I have model with 3 LSTM layers and one full connected layer, I use MPS on MacBook Air with M2 processor.
I have set batch size of train dataloader at 64, and I have different results of model performance evaluation when I set batch size of test dataloader at 64 and 256, although I have set model in eval() mode
Training model code:
for epoch in range(epochs):
model.train()
print(f'Epoch {epoch}')
__train_loop(model, train_dataloader, loss_function, optimizer, scheduler, verbose, device=device)
if test_per_epoch:
model.eval()
train_loss, train_accuracy, train_f_score = test_model(model, train_dataloader, loss_function, device=device)

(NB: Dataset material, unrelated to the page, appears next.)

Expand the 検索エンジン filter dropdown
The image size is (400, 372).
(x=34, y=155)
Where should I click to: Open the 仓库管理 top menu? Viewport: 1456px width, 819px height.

def test_model(model, test_dataloader: DataLoader, loss_function, device='cpu'):
loss = 0
y_pred_all = []
y_all = []
with progressbar.ProgressBar(max_value=(len(test_dataloader))) as bar:
with torch.no_grad():
for batch_id, (X, y) in enumerate(test_dataloader):
X, y = X.to(device), y.to(device)
y_pred = model(X)
loss += loss_function(y_pred, y.to(device)).item()
y_pred = torch.argmax(y_pred, dim=1)
y_pred_all.append(y_pred.cpu().numpy())
y_all.append(y.cpu().numpy())
bar.update(batch_id)
loss = 0
y_pred_all = np.hstack(y_pred_all).flatten()
y_all = np.hstack(y_all).flatten()
cr = classification_report(y_all, y_pred_all, output_dict=True)
f_score = cr['macro avg']['f1-score']
accuracy = cr['accuracy']
return loss, accuracy, f_score
Model:
(lstm): LSTM(3, 25, num_layers=3, batch_first=True, dropout=0.7)
(dense): Linear(in_features=25, out_features=2, bias=True)
For loss function I use torch.nn.CrossEntropyLoss() . For optimizer I use torch.optim.Adam()
learning rate is 0.001 with ExponentialLR(gamma=0.95) scheduler
Model performance after 6th epoch when batch size of test dataloader is 64
Train accuracy: 0.9087542087542088
Train F-Score: 0.908342717859852
Test accuracy: 0.8906356801093643
Test F-Score: 0.8901527949844201
Model performance after 6th epoch when batch size of test dataloader is 256
Train accuracy: 0.8942760942760942
Train F-Score: 0.8939527432555182
Test accuracy: 0.5974025974025974
Test F-Score: 0.5557444197838286
There is no such effect on Nvidia CUDA graphic cards, so I created this topic in MPS category. Why it works like that? Thanks a lot in advance for answer!